*** Block opens ***

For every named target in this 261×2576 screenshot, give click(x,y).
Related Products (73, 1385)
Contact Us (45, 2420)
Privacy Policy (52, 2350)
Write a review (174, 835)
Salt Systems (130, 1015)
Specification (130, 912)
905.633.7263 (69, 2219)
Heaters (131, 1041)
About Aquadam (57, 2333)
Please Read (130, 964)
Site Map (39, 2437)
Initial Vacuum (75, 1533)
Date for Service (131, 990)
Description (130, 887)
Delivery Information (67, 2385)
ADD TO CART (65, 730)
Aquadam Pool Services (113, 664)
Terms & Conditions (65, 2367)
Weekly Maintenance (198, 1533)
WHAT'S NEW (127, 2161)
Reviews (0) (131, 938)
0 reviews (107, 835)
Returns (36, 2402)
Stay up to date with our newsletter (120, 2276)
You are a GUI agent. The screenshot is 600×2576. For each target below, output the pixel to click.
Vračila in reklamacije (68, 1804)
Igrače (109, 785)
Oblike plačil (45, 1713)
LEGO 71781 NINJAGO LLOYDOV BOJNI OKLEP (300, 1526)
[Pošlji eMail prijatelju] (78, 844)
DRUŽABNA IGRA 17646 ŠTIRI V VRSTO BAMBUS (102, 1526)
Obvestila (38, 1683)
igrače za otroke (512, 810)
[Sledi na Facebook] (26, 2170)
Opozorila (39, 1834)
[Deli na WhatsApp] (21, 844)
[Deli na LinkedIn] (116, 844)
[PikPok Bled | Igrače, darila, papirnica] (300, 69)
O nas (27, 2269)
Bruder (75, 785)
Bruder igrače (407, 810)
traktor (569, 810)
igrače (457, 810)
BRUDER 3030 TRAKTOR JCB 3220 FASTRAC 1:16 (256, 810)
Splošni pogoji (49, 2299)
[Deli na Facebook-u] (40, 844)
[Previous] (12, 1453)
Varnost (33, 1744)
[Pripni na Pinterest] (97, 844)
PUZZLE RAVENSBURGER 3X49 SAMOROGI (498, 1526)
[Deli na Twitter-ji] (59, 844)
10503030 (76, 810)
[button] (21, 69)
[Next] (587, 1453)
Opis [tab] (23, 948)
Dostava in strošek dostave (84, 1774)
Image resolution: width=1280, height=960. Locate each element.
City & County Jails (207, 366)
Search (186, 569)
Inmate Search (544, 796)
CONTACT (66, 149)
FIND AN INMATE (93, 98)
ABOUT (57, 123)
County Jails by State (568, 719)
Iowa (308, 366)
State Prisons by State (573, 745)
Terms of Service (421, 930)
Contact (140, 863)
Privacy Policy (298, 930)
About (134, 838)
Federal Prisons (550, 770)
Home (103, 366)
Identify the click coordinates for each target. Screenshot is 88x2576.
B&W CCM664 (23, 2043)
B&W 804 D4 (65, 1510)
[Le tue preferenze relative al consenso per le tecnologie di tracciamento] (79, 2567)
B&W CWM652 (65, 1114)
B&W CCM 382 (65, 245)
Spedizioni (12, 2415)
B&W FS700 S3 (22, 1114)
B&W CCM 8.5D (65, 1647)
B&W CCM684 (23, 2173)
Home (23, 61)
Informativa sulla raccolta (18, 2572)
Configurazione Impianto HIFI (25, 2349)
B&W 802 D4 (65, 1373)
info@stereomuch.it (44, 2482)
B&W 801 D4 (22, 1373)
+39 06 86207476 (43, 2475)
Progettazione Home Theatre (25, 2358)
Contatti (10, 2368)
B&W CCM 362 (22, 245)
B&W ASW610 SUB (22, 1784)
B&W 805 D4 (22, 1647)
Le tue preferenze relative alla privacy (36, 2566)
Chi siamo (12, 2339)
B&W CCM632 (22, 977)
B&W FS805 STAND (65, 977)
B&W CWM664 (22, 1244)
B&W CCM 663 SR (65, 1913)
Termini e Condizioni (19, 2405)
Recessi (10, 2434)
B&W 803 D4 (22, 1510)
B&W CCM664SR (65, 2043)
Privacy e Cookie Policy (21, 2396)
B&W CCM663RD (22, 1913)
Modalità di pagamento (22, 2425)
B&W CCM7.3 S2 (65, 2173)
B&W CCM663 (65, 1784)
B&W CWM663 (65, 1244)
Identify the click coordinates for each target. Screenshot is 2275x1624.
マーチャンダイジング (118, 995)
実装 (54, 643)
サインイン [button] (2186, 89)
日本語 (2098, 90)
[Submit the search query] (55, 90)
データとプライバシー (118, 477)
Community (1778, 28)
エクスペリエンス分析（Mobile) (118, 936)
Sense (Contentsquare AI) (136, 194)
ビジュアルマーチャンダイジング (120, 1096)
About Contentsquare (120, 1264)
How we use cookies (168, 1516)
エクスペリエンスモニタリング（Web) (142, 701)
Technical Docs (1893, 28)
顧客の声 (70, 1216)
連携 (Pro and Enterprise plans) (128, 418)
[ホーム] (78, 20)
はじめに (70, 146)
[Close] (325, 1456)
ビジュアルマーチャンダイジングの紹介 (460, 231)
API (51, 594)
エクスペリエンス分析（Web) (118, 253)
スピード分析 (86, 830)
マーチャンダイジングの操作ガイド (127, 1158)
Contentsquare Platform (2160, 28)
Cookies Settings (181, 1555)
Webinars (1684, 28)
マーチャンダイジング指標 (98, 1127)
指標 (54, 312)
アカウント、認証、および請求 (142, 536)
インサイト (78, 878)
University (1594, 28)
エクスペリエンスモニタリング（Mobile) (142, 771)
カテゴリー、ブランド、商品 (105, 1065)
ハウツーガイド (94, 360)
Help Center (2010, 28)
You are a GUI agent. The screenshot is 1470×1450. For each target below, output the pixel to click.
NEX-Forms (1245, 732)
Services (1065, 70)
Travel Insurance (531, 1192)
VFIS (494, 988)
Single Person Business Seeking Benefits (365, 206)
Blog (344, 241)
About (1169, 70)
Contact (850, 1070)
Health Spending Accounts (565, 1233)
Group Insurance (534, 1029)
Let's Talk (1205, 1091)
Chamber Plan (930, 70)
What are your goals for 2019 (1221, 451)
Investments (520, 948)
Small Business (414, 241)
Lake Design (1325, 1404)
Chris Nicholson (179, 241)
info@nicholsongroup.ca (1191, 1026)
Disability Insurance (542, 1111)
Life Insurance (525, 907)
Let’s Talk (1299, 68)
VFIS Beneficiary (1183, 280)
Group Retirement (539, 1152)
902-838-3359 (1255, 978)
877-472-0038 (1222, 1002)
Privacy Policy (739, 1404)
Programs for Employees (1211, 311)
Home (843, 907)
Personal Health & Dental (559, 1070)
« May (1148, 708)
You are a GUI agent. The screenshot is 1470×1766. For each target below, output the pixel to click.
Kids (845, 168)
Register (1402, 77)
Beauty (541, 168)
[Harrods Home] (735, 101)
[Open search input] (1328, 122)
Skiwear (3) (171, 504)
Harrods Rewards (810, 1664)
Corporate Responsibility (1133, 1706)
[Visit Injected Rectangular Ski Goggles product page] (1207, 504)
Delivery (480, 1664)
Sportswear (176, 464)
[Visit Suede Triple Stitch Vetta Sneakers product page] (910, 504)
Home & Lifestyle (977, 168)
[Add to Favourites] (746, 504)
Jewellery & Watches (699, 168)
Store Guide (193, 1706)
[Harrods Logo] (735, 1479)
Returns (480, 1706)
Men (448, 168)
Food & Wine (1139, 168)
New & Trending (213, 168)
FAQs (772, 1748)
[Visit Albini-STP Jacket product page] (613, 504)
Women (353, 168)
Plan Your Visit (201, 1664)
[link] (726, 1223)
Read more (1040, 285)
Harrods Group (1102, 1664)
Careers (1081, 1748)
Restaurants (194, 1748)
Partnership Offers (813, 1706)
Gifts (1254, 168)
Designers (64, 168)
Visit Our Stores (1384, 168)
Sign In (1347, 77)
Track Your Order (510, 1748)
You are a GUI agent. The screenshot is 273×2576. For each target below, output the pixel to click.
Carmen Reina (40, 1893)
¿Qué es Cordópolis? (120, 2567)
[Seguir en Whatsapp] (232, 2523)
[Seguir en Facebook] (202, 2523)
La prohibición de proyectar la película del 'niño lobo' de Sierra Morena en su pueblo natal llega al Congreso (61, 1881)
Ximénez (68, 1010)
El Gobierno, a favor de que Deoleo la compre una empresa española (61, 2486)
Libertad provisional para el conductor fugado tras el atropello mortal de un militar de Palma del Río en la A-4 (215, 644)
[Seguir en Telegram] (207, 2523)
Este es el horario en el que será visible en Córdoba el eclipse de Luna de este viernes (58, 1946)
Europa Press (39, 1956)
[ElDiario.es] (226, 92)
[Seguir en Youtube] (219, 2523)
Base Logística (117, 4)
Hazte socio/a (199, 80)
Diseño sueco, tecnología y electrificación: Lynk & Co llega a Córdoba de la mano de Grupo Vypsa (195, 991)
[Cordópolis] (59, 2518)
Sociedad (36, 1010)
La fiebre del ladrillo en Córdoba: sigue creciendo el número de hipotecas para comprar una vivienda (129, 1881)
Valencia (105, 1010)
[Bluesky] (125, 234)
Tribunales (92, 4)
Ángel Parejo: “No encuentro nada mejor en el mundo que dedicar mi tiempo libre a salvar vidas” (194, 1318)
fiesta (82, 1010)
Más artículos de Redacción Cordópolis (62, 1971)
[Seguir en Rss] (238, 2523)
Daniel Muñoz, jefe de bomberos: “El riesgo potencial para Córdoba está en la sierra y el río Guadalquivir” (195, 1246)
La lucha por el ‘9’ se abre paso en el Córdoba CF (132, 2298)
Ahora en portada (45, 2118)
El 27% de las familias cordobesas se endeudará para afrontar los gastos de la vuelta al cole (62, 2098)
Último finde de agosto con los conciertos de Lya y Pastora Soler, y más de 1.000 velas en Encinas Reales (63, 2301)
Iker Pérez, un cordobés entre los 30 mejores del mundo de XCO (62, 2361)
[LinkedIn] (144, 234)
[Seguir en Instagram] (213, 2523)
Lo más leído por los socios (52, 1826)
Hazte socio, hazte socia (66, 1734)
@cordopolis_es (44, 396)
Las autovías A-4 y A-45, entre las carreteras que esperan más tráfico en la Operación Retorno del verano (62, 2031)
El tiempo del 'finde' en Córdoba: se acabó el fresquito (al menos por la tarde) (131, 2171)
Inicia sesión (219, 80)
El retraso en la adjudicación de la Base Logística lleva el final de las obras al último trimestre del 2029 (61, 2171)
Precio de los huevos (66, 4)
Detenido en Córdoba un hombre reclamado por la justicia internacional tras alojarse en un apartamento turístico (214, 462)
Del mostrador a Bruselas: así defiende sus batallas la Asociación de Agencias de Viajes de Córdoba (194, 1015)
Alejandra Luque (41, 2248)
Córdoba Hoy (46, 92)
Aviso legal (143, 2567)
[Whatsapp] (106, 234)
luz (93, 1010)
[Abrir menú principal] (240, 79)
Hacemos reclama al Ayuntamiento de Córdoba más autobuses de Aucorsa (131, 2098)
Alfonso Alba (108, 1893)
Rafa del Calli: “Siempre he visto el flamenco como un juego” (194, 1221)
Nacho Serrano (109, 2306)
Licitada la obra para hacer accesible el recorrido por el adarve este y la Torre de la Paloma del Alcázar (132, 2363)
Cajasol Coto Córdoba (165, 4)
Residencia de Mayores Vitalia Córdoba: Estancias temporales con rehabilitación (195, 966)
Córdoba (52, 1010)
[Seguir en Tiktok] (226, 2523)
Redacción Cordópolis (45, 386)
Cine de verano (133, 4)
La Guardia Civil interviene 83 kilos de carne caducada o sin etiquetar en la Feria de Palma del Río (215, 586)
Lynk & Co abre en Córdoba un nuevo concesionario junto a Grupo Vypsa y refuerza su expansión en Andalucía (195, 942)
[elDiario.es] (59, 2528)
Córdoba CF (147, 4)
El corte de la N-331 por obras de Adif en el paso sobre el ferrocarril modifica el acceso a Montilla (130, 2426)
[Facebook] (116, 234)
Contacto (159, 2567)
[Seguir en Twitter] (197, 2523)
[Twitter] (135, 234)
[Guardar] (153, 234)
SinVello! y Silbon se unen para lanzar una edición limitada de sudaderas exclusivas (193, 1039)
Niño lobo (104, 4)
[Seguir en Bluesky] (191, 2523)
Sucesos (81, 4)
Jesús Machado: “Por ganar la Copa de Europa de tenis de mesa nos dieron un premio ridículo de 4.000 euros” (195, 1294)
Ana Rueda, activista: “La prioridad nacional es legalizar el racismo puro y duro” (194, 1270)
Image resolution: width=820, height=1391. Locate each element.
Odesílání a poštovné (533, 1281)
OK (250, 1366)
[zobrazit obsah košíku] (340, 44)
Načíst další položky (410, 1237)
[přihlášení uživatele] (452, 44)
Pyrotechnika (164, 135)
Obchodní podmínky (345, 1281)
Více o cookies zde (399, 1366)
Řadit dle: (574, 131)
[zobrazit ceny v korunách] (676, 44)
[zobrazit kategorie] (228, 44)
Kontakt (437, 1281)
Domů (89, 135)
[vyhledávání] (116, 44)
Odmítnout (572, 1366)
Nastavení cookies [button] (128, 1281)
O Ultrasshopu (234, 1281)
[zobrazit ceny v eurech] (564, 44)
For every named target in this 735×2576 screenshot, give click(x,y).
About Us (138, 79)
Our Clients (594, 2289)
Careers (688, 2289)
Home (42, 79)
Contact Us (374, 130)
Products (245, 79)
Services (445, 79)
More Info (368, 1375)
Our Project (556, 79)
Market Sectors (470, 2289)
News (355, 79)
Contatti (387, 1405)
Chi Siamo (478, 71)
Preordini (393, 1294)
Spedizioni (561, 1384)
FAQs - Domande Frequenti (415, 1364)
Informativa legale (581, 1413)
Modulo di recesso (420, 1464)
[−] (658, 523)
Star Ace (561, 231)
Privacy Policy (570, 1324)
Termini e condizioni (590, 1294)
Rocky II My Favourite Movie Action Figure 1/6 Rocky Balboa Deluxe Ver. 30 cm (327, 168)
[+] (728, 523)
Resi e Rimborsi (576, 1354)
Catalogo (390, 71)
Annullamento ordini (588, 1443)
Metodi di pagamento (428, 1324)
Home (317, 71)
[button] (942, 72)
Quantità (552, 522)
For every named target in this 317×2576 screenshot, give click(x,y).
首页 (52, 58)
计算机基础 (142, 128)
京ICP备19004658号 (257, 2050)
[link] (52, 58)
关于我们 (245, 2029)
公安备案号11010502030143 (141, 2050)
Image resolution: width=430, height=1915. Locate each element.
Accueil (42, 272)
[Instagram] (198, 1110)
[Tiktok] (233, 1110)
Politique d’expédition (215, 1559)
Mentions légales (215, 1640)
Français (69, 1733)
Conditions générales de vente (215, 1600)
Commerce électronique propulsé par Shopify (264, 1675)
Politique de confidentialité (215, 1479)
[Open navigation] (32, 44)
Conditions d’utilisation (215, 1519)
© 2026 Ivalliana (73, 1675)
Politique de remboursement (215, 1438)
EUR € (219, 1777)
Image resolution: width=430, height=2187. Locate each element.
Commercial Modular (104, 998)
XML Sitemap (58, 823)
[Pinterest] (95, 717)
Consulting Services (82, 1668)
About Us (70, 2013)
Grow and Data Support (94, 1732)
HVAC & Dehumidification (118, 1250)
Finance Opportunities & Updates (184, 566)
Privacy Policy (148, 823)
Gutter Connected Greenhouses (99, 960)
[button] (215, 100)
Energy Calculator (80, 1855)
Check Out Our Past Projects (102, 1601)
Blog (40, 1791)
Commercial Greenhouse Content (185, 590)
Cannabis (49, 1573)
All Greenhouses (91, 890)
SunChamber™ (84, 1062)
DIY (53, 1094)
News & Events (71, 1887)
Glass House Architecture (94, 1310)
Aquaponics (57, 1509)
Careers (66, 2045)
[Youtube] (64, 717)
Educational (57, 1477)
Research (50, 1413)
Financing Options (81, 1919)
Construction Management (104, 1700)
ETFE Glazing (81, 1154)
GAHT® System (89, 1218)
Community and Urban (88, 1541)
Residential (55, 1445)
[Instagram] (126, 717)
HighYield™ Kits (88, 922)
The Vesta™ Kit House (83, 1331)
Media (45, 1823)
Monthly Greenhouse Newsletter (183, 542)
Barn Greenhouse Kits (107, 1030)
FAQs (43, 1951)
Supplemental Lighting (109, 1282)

*** Block closes ***

**EXERCISE AIM**
Begin at the top of the listing above and set down each line exactly. Stop after the line that contains "Heaters (131, 1041)".

**OUTPUT**
For every named target in this 261×2576 screenshot, give click(x,y).
Related Products (73, 1385)
Contact Us (45, 2420)
Privacy Policy (52, 2350)
Write a review (174, 835)
Salt Systems (130, 1015)
Specification (130, 912)
905.633.7263 (69, 2219)
Heaters (131, 1041)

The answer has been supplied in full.